Sahara, a sprawling conglomerate that ranges from media to property and Formula One motor racing, on Monday got three more months from the Supreme Court to come up with a proposal to raise $1.6 billion to free its chief from jail.
Subrata Roy has been held in jail for more than a year after Sahara failed to comply with a court order to refund billions of dollars to investors in a bond programme that was ruled illegal.
Sahara has made several failed attempts to raise the bail money.
The Supreme Court last week gave Sahara a final chance to raise funds in order to bail Roy out.
It had said it could ask a receiver to auction its assets, which includes New York's Plaza hotel and tracts of land in India, if it failed to do so.

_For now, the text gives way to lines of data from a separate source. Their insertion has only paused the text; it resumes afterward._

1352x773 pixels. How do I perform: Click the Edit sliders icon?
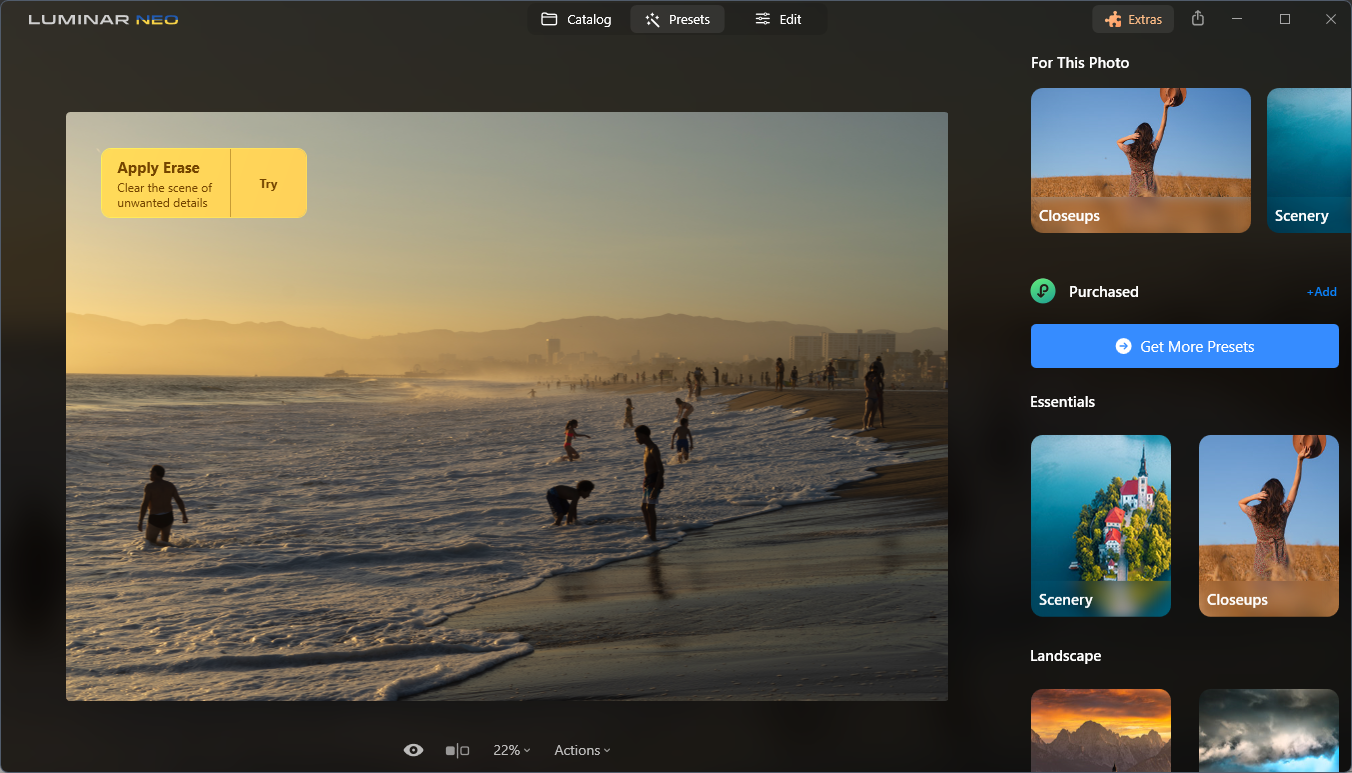(x=763, y=19)
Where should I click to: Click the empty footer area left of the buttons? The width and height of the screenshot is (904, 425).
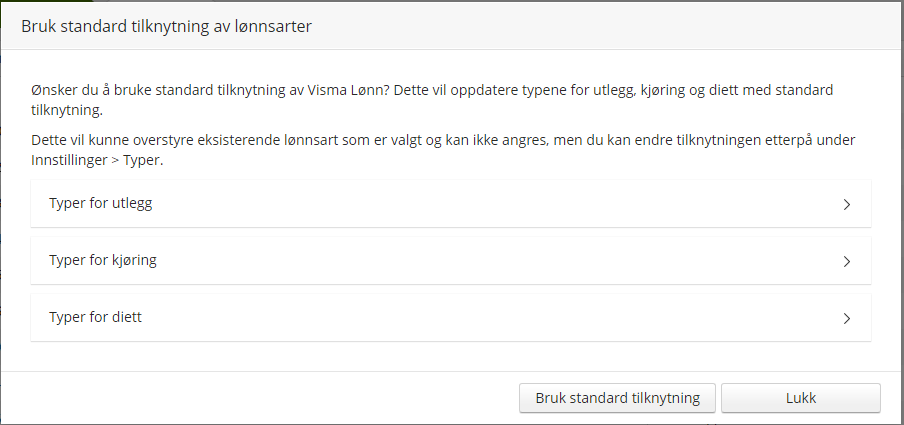click(x=260, y=398)
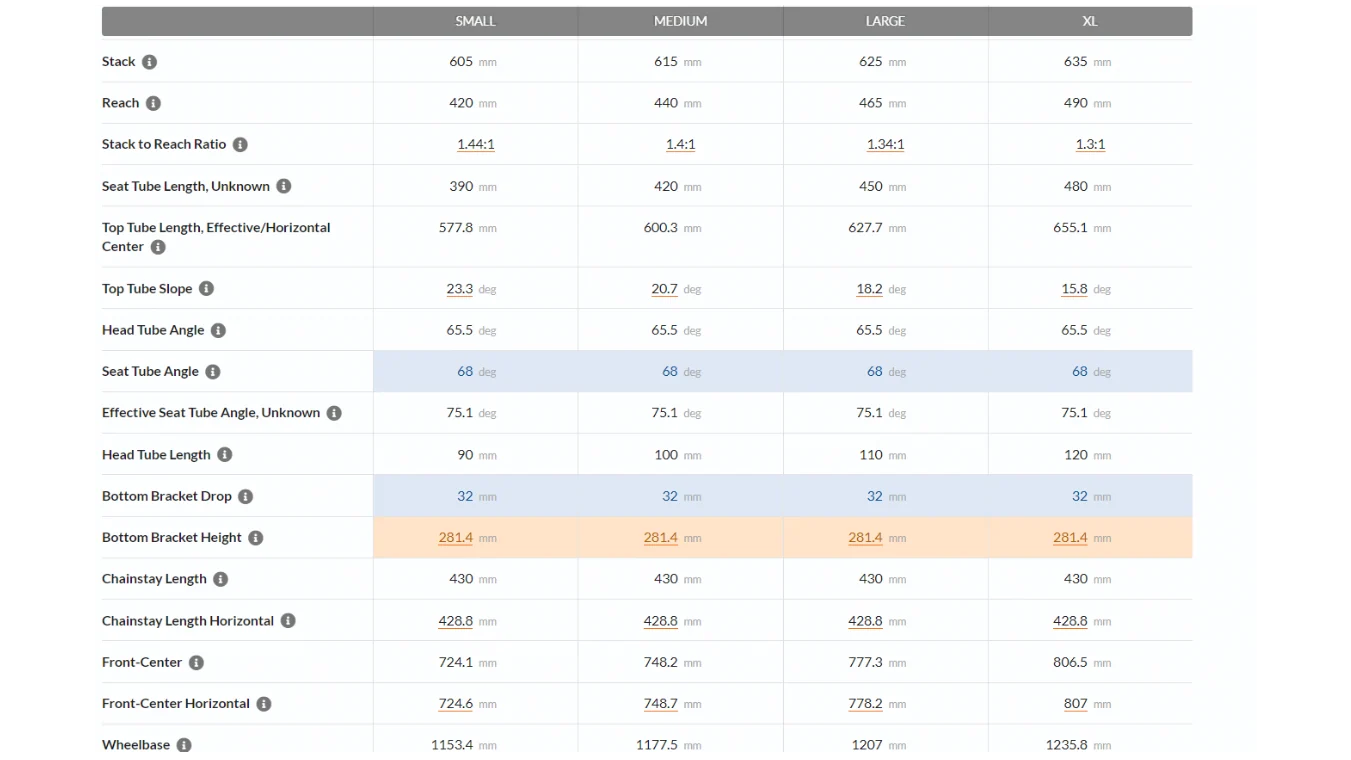The height and width of the screenshot is (760, 1351).
Task: Open Head Tube Angle info icon
Action: [x=218, y=330]
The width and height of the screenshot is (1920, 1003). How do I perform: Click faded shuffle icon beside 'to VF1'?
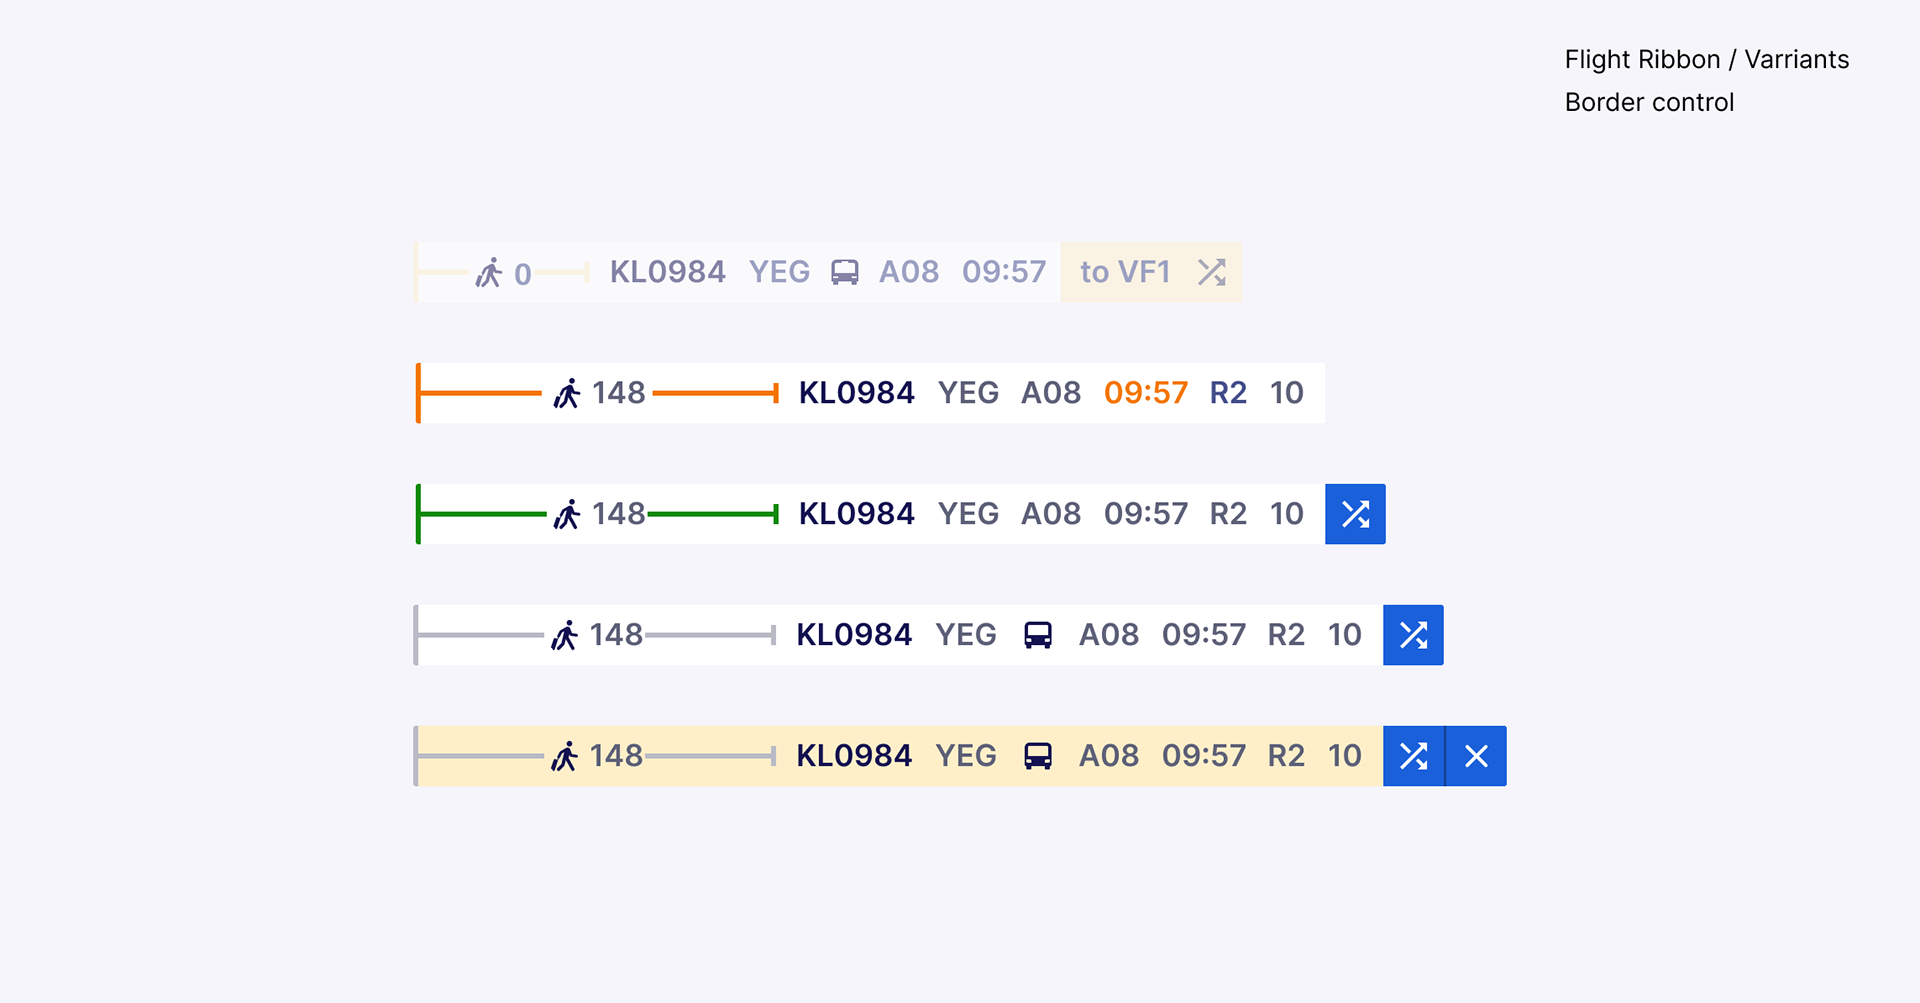[1211, 272]
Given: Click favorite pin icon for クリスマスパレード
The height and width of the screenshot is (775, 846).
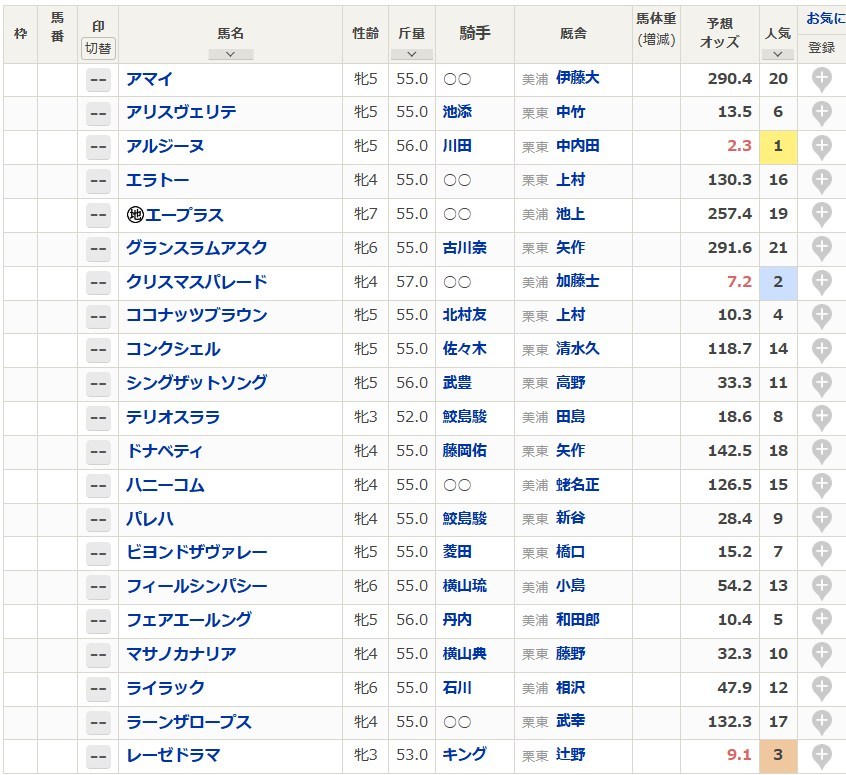Looking at the screenshot, I should [821, 283].
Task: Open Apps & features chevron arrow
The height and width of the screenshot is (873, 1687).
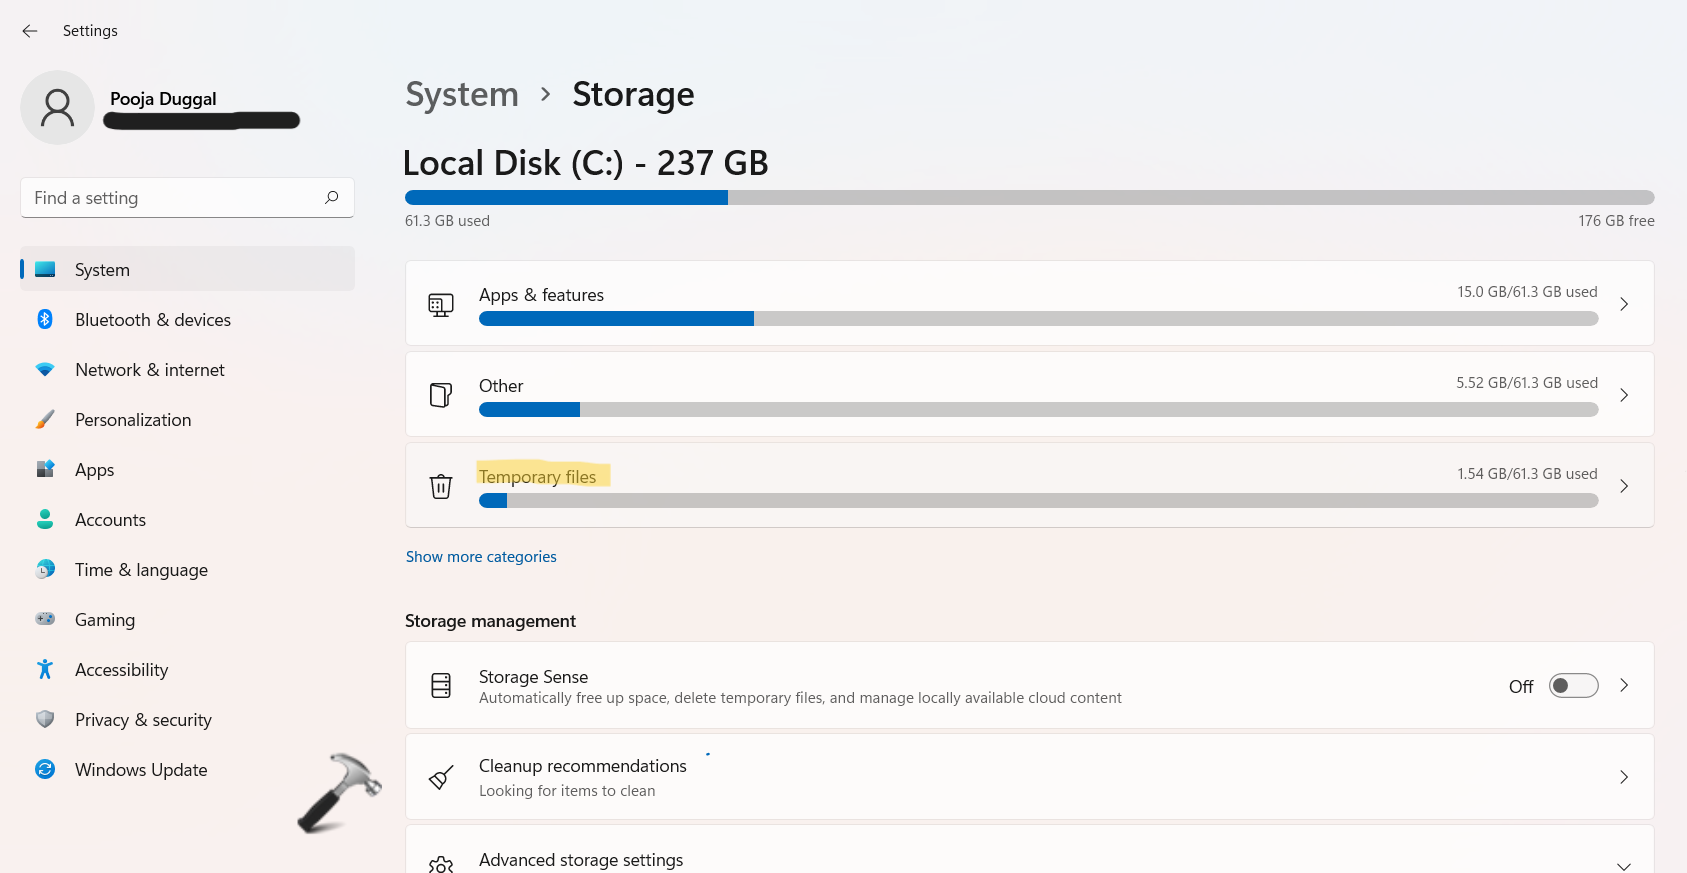Action: pyautogui.click(x=1624, y=304)
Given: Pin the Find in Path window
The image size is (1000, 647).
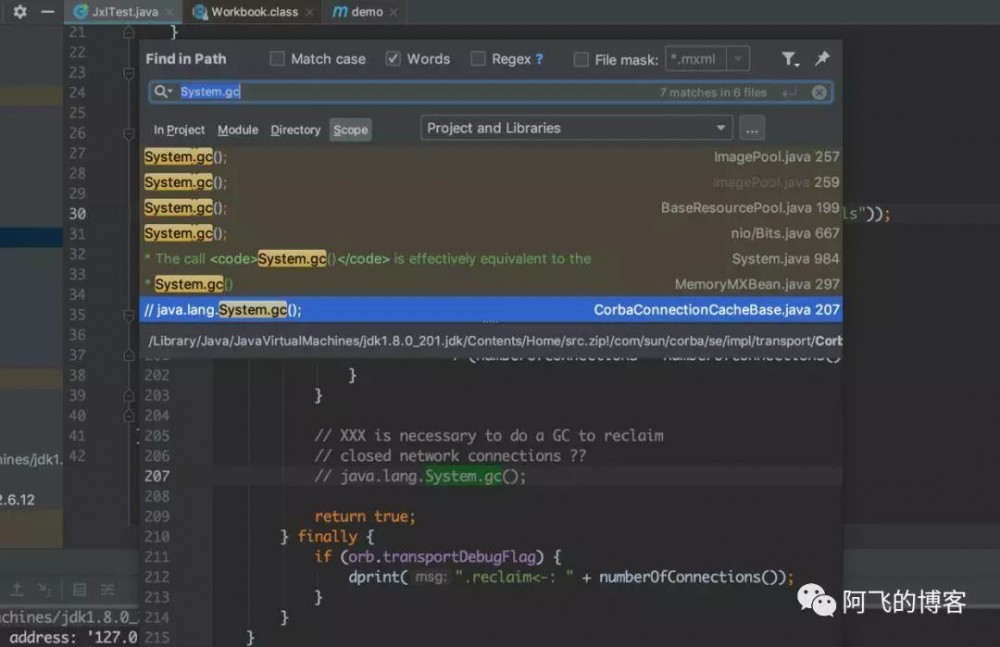Looking at the screenshot, I should tap(822, 59).
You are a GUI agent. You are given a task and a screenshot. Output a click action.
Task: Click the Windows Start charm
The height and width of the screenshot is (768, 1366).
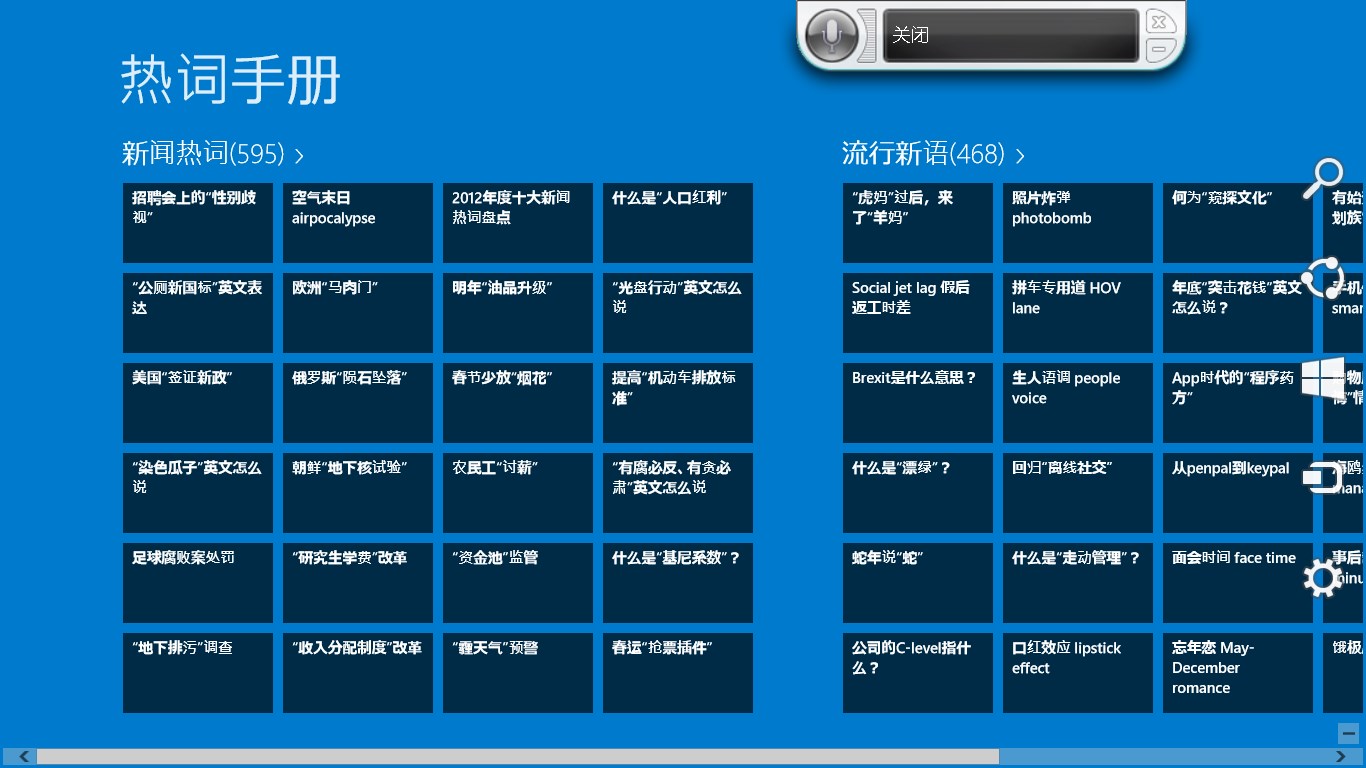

On Monday, the court accepted Sahara's plea for more time after the firm said it was exploring various options including selling a part of its Aamby Valley township outside Mumbai, which has luxury villas and a golf course, to raise funds.
A Sahara lawyer told the court that the company has received a line of credit worth 900 million euros ($980 million) from Spain's BBVA bank, which will be used to replace a loan from Bank of China tied to its three overseas hotels, which include Grosvenor House in London. BBVA did not make immediate comment.
Earlier this month, Grosvenor House was put up for sale after the Bank of China loan was declared in default.
Sahara has an outstanding debt of $852 million from the bank, the company lawyer told the court.
The court also granted Sahara permission to sell 10 more properties across the country, in addition to the nine it is already permitted to sell, to raise funds
The court allowed Roy to use a makeshift office inside New Delhi's Tihar Jail premises, with facilities such as computers, Internet and phones for three months to finalise the deals.
Real estate experts say a fire sale of properties may not raise enough to free Roy and get Sahara back on its feet.
"If you ask people if this is the best time to sell high-value assets in the country, the majority of them would say no," Sanjay Dutt, head of property consultant Cushman and Wakefield in India, told Reuters before the court hearing.
"With this kind of investment, somebody has to be very ambitious in every sense of the word."
RACE FOR CASH
Roy, the company's founder, styles himself "managing worker" and guardian of the world's largest family.
Several employees said operations across the group had been hit over the past year without him.
He built the group from a standing start with just Rs 2,000 and a Lambretta scooter in the late 1970s, but later could draw the country's prime minister, state chief ministers, actors and cricketers to his extravagant parties.
He is not only the face of the conglomerate, but also single-handedly controls an operation spread across dozens of tiny subsidiaries in India, Mauritius and Britain, several employees said.
The huge $1.6-billion bail requirement is a product of the cost of the bond programme, estimated by regulators to be as much as $7 billion.
Sahara has said it has paid most of the dues to the bondholders. India's markets regulator disputes that.
In a surprise move, a lawyer who claimed to represent US-based Mirach Capital Group told the court that the investor was willing to buy all three of Sahara's overseas hotels. Supreme Court judge TS Thakur told the lawyer Mirach might only get a chance of buying if and when a court receiver was appointed to auction Sahara properties.
In its last attempt, Sahara was close to finalising a deal with Mirach to raise money by taking a loan against its overseas hotels, but talks collapsed after Reuters reported that a bank letter underpinning a proposed deal was forged.